Exercise description - Write out the full listing again, exactly as it stands.

Given data -

....

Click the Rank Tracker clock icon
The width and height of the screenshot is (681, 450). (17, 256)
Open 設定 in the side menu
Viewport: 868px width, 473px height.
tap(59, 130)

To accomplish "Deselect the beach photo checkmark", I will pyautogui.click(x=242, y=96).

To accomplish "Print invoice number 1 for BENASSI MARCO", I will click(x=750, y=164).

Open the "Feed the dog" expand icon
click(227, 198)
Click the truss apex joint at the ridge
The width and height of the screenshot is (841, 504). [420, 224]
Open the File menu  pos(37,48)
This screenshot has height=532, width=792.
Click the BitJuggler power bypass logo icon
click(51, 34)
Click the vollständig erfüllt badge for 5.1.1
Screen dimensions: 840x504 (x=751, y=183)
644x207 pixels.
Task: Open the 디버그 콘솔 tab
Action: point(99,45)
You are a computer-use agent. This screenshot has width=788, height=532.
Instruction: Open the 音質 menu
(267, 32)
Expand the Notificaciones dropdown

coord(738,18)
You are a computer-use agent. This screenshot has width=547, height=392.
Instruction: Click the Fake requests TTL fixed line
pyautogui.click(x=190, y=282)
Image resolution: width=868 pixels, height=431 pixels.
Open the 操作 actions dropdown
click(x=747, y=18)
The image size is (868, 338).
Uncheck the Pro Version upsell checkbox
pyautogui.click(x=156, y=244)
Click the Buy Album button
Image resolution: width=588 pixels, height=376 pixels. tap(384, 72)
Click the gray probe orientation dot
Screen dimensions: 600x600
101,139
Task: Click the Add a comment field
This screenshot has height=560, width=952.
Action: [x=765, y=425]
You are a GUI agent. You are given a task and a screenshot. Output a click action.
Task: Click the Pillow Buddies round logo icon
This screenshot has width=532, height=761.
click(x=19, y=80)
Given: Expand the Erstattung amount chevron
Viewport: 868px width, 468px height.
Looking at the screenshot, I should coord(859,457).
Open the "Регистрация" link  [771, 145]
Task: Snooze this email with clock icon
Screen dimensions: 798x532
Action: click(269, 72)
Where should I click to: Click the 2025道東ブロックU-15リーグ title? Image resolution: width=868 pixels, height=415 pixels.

....

Finished task -
Click the Rank Tracker clock icon
The width and height of the screenshot is (681, 450). (17, 256)
Open 設定 in the side menu
Viewport: 868px width, 473px height.
tap(59, 130)

To accomplish "Deselect the beach photo checkmark", I will pyautogui.click(x=242, y=96).

To accomplish "Print invoice number 1 for BENASSI MARCO", I will click(x=750, y=164).

Open the "Feed the dog" expand icon
click(227, 198)
Click the truss apex joint at the ridge
The width and height of the screenshot is (841, 504). [420, 224]
Open the File menu  pos(37,48)
This screenshot has height=532, width=792.
Click the BitJuggler power bypass logo icon
click(51, 34)
Click the vollständig erfüllt badge for 5.1.1
Screen dimensions: 840x504 (x=751, y=183)
644x207 pixels.
Task: Open the 디버그 콘솔 tab
Action: point(99,45)
You are a computer-use agent. This screenshot has width=788, height=532.
Instruction: Open the 音質 menu
(267, 32)
Expand the Notificaciones dropdown

coord(738,18)
You are a computer-use agent. This screenshot has width=547, height=392.
Instruction: Click the Fake requests TTL fixed line
pyautogui.click(x=190, y=282)
Image resolution: width=868 pixels, height=431 pixels.
Open the 操作 actions dropdown
click(x=747, y=18)
The image size is (868, 338).
Uncheck the Pro Version upsell checkbox
pyautogui.click(x=156, y=244)
Click the Buy Album button
Image resolution: width=588 pixels, height=376 pixels. tap(384, 72)
Click the gray probe orientation dot
Screen dimensions: 600x600
101,139
Task: Click the Add a comment field
This screenshot has height=560, width=952.
Action: [x=765, y=425]
You are a GUI agent. You are given a task and a screenshot. Output a click action.
Task: Click the Pillow Buddies round logo icon
This screenshot has width=532, height=761.
click(x=19, y=80)
Given: Expand the Erstattung amount chevron
Viewport: 868px width, 468px height.
Looking at the screenshot, I should coord(859,457).
Open the "Регистрация" link  [771, 145]
Task: Snooze this email with clock icon
Screen dimensions: 798x532
Action: click(269, 72)
Where should I click to: Click the 2025道東ブロックU-15リーグ title? Image resolution: width=868 pixels, height=415 pixels.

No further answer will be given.